Dolly Parton, uma das artistas mais influentes da história da música country, morreu nesta terça-feira (25), aos 80 anos. A morte foi anunciada por seu sobrinho e integrante da equipe de segurança, Bryan Seaver, em um vídeo publicado nas redes sociais em nome da família Parton e Owens. A causa da morte não havia sido divulgada até a publicação desta matéria, Nascida Dolly Rebecca Parton em 19 de janeiro de 1946, no Tennessee, a artista construiu uma carreira que atravessou mais de seis décadas.
Cantora, compositora, atriz, empresária e filantropa, ela se tornou um dos rostos mais reconhecidos da cultura popular americana, levando a música country a públicos de diferentes gerações e países.Sua discografia reúne alguns dos maiores clássicos do gênero, entre eles Jolene, 9 to 5, Coat of Many Colors e I Will Always Love You. A última ganhou projeção ainda maior após a interpretação de Whitney Houston para o filme O Guarda-Costas, consolidando a composição de Parton como um dos grandes sucessos da música popular.
Parton lançou seu primeiro álbum, Hello, I’m Dolly, em 1967, depois de começar a ganhar espaço como compositora. Ao longo da carreira, acumulou 11 prêmios Grammy e integrou o Country Music Hall of Fame e o Rock and Roll Hall of Fame, além de receber outras importantes distinções da indústria do entretenimento.
A artista também construiu uma trajetória expressiva no cinema. Entre seus trabalhos mais conhecidos estão os filmes 9 to 5 e The Best Little Whorehouse in Texas, produções que renderam a Parton indicações ao Globo de Ouro como melhor atriz. Sua atuação ampliou uma carreira que nunca ficou restrita à música. Filha de uma família pobre dos Apalaches e uma entre 12 irmãos, Dolly Parton frequentemente associava suas origens à construção de sua identidade artística. Essa relação também influenciou parte importante de sua atuação social, especialmente no campo da educação e da leitura.
Legado além do palco
Ao longo de mais de três décadas, Parton transformou a alfabetização infantil em uma de suas principais causas. Por meio da Imagination Library, programa criado por sua fundação, milhões de livros foram distribuídos gratuitamente para crianças, em uma iniciativa inspirada, entre outros fatores, pela experiência de seu pai, que não sabia ler.
A artista também participou de iniciativas de ajuda humanitária e recuperação de comunidades atingidas por desastres.
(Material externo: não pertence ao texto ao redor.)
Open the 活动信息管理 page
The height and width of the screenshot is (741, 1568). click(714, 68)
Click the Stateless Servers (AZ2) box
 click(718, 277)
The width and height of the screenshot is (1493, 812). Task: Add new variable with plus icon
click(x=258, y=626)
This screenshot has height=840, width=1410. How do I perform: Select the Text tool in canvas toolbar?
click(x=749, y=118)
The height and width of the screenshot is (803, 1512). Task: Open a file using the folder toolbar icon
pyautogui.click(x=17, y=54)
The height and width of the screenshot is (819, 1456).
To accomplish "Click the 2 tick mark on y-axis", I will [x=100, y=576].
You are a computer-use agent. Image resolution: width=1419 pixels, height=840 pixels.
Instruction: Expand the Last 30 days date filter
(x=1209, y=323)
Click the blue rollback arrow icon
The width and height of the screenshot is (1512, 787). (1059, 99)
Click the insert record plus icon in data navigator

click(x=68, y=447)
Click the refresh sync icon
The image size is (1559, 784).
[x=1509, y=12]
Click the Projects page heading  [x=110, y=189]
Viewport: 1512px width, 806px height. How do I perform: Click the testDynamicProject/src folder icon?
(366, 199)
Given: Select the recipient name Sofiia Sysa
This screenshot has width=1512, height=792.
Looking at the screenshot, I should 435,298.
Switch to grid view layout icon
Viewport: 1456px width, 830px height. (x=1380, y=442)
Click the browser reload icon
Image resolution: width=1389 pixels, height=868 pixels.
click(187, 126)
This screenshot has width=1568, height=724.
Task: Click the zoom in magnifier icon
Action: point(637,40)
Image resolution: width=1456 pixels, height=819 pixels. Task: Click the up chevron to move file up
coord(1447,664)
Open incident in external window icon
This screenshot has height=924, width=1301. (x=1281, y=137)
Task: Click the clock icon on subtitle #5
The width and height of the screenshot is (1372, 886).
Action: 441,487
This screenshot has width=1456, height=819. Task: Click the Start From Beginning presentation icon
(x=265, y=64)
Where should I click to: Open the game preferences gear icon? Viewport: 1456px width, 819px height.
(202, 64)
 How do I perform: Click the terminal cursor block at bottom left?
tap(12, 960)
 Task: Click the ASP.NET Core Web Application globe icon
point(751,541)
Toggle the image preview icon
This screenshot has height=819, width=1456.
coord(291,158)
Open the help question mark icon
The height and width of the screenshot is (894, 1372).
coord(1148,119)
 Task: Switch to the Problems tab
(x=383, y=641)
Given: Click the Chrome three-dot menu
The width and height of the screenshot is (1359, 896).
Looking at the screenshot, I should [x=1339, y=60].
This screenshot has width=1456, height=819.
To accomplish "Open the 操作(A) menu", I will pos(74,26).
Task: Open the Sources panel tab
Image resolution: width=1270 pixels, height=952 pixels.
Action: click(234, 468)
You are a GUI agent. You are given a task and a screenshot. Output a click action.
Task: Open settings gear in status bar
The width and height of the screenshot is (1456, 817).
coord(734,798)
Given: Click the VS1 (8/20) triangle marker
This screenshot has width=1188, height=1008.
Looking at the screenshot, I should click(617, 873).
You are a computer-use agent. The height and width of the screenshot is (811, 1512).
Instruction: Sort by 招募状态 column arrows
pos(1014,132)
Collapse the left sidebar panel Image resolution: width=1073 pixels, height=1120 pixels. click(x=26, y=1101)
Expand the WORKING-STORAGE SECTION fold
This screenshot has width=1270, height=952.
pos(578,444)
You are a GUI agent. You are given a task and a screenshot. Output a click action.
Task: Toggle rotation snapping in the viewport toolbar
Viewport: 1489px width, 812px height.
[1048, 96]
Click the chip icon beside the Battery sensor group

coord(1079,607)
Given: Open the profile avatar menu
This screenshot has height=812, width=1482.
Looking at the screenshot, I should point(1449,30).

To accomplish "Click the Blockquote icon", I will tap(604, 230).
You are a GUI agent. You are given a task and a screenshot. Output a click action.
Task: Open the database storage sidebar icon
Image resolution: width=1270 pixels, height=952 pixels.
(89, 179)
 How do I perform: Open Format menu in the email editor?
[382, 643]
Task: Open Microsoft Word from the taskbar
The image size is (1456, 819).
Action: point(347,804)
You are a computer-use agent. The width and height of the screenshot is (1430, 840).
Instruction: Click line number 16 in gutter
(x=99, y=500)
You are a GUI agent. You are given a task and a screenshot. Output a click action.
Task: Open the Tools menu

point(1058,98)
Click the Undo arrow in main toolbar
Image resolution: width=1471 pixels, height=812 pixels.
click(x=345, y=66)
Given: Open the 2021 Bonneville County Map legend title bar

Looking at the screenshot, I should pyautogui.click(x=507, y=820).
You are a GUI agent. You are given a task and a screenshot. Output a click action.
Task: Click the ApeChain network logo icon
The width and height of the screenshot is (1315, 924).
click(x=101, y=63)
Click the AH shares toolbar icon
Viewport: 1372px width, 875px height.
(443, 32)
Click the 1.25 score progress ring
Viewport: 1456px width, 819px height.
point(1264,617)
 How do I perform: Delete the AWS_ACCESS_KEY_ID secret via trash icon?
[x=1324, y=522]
Entre outras ações, realizou doações para pesquisas e projetos sociais, consolidando uma imagem pública que combinava o alcance de sua carreira com um forte vínculo com causas comunitárias.
Nos últimos meses, Dolly Parton havia enfrentado problemas de saúde e cancelado compromissos, incluindo uma residência de shows em Las Vegas. Ainda assim, continuava envolvida em novos projetos, como um musical da Broadway e iniciativas empresariais ligadas à sua trajetória e ao universo cultural que construiu ao longo da vida.
Seu marido, Carl Dean, com quem foi casada por quase seis décadas, morreu em março de 2025, aos 82 anos. Poucos dias depois, Parton lançou “If You Hadn’t Been There”, canção dedicada à história do casal. Com sua morte, a música perde uma artista cuja obra ultrapassou as fronteiras do country. Entre canções, filmes, projetos sociais e uma personalidade que se tornou reconhecida mundialmente, Dolly Parton deixa um legado que ajudou a redefinir o alcance da música popular americana.